I used to enjoy cycling in those days. I cycled to Bristol and joined up in the RAF.
It was one way of getting away really. As I say I cycled a lot in that area of Wiltshire, and used to go quite a way actually, and one day I went to Bristol and found that they wanted people in the Air Force, so I joined up.
In fact my mom and dad were lucky in getting away in ’39, just prior to the war down to the south coast, so they were safe.

My job, I was trained in Wiltshire strangely enough, and my job eventually was wireless operator, and almost immediately I was called up to go overseas, and on July 31st 1940 we were on a big convoy leaving Scotland for the Middle East, and it took quite a time to get to my posting, which was many, many thousand miles away because it went all the way round the Cape of Good Hope and into Durban, and then up to Port Tufik.

I liked the stop off in Durban very much, yes. I was given a run out into The Valley of a Thousand Hills there which I enjoyed very much, thanks to a wonderful South African family, and then aboard ship again. Luckily that particular ship was the Mauritania, which was vastly better than the first ship I had been on, and in Tufik we were herded onto trains, and then right up the Nile to Khartoum eventually, from there across the desert.

The lorries were going up to Kufra Oasis, and eventually ended up, I was told, eventually for use of the LRDG, Long Range Desert Group in Libya.. in Sudan, and then Libya.
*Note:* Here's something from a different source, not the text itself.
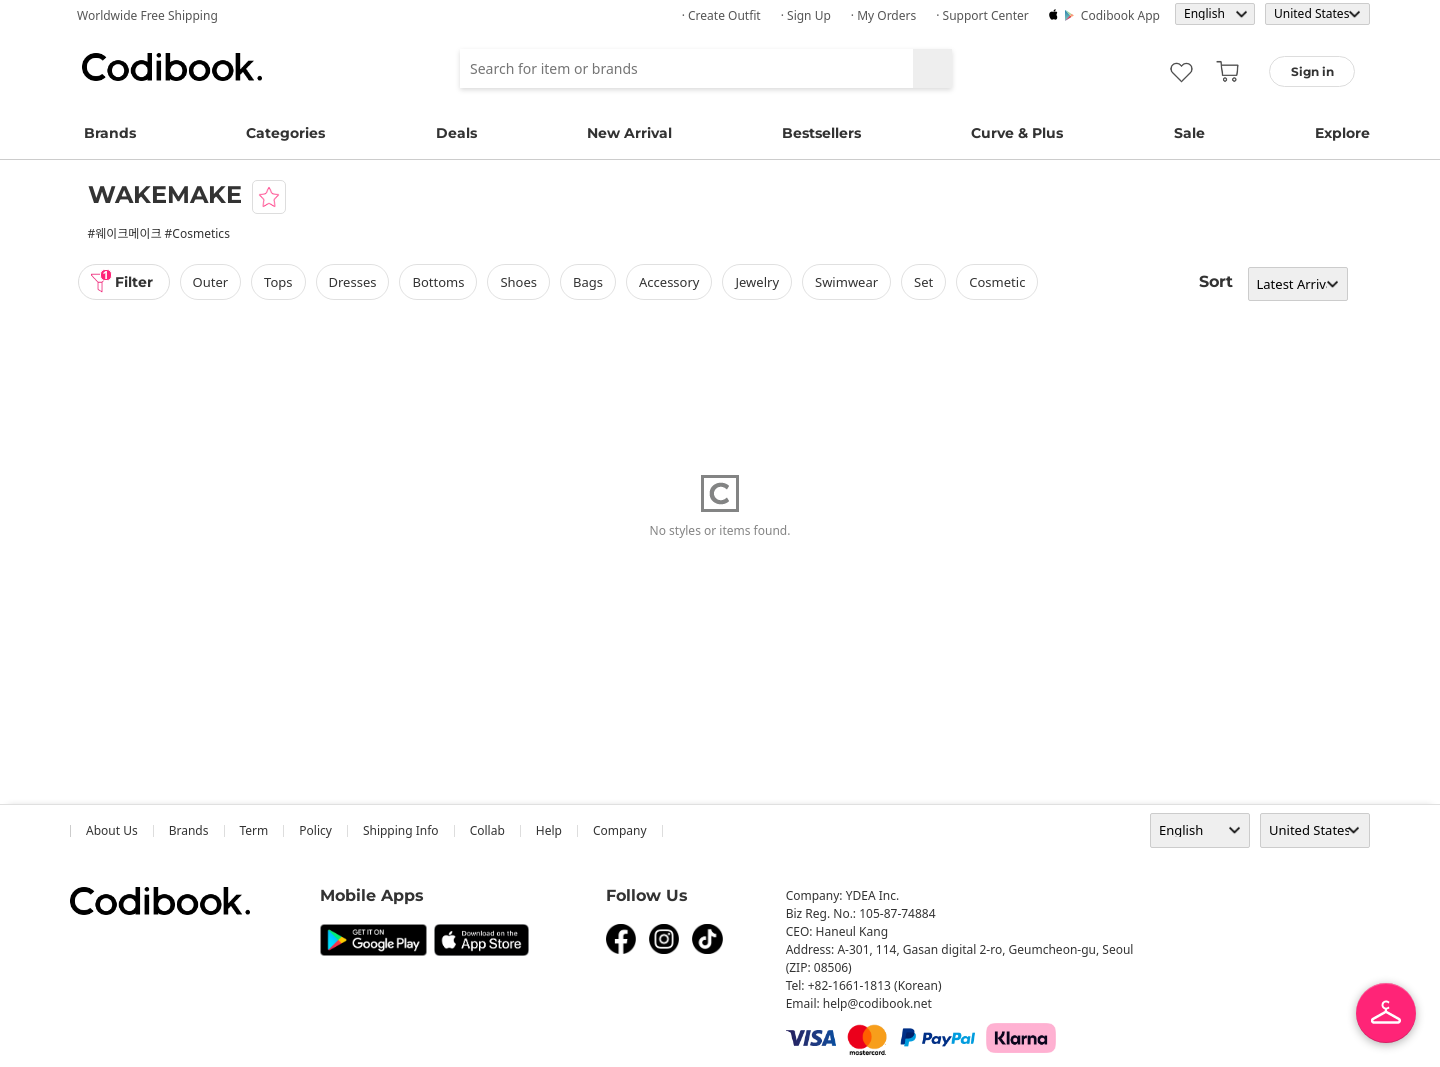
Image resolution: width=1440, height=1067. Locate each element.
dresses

There’s a very large oasis, which eventually became British territory after the Italians were evicted by the Free French in actual fact. They came up from south, from Lake Chad area and there was a bit of a battle I think a couple of months before I got there, so I spent Christmas there, and my two friends and myself had to put up a radio station which we did, and used once, but, at that time the Germans were then heading for Cairo again, so we were virtually behind our own lines, so we had to go back, we couldn’t go back by North Africa, otherwise it would have been rather difficult, so we went back the same way as we came, across the desert back to Waddi Halfa and down the Nile to Cairo.

We went by train, two trains, a paddle steamer being an old barge, possibly a camel barge, with all my friends, and eventually got back to …, I can’t remember the name now, had to get a train back down to Cairo again and eventually stationed at Heliopolis, I should think for about four months, posted to Malta after that. I spent quite a …, well I spent a week or two hospitalised in Jerusalem while I was there, again that was different too.
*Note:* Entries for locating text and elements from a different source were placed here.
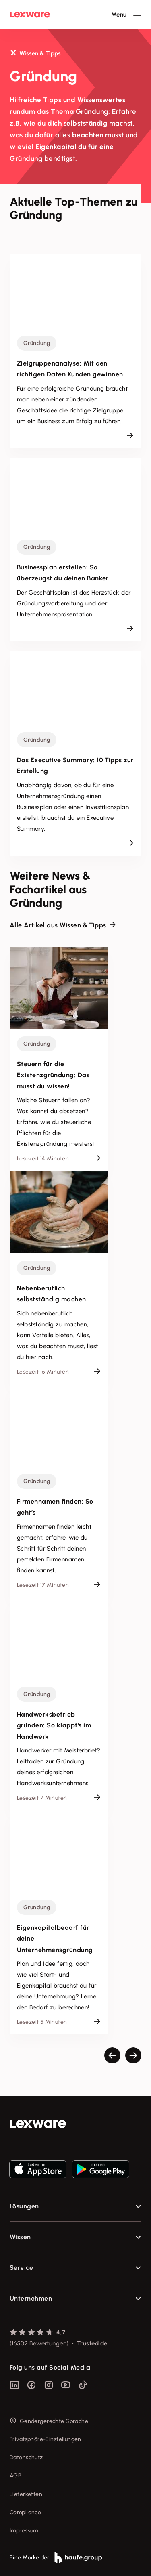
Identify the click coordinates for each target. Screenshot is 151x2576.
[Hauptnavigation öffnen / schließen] (126, 14)
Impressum (24, 2530)
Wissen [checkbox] (20, 2237)
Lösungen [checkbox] (24, 2206)
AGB (15, 2475)
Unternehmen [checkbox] (31, 2298)
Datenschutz (26, 2457)
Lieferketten (26, 2494)
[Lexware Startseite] (30, 14)
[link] (75, 2124)
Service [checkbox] (21, 2267)
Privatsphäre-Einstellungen (45, 2439)
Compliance (25, 2512)
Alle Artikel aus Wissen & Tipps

There we were lucky enough to have a pastor who was very helpful and would take us out when we were recovering, to a lot of the old sights of the Bible, very interesting visits we made, including Bethlehem.
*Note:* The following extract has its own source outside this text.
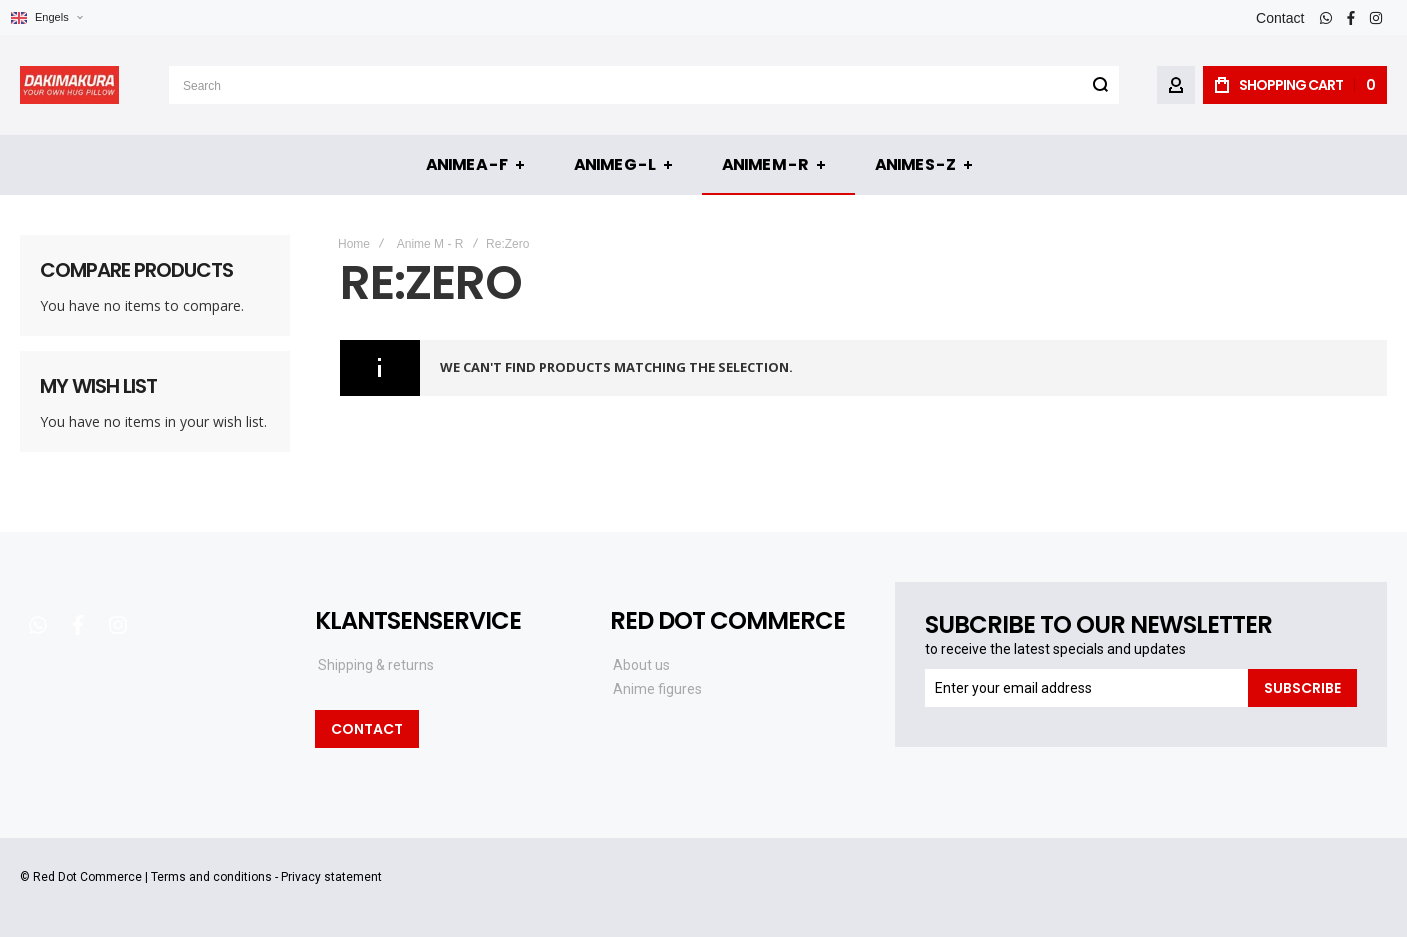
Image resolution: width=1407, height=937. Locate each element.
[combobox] (644, 85)
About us (641, 665)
Palestine was quite different, under the British Mandate. Going back, we went to one or two strange places, up almost to Haifa I think, and it took us two or three weeks to get back to Cairo again by train and lorry. Very interesting.

Then I was posted to Malta, and I should have gone by air, but in the end I was sent, again by lorry to Alexandria and caught a fast naval vessel, a mine laying cruiser which went very fast to Malta, but instead of mines it carried food for the relief of Malta’s food storage.

The siege was going on the; pretty awful for the Maltese. Food was rationed quite considerably, it was alright but it was meagre really.

I was there for three years I should think it was, but I wasn’t there for the George Cross celebrations.

Of all these places I think the hospital in the grounds on the Mount of Olives was the most beautiful, because it was so peaceful, quiet and, well, it was quite a thing with the nurse, the people there; the British sisters ran the hospital, they were marvellous."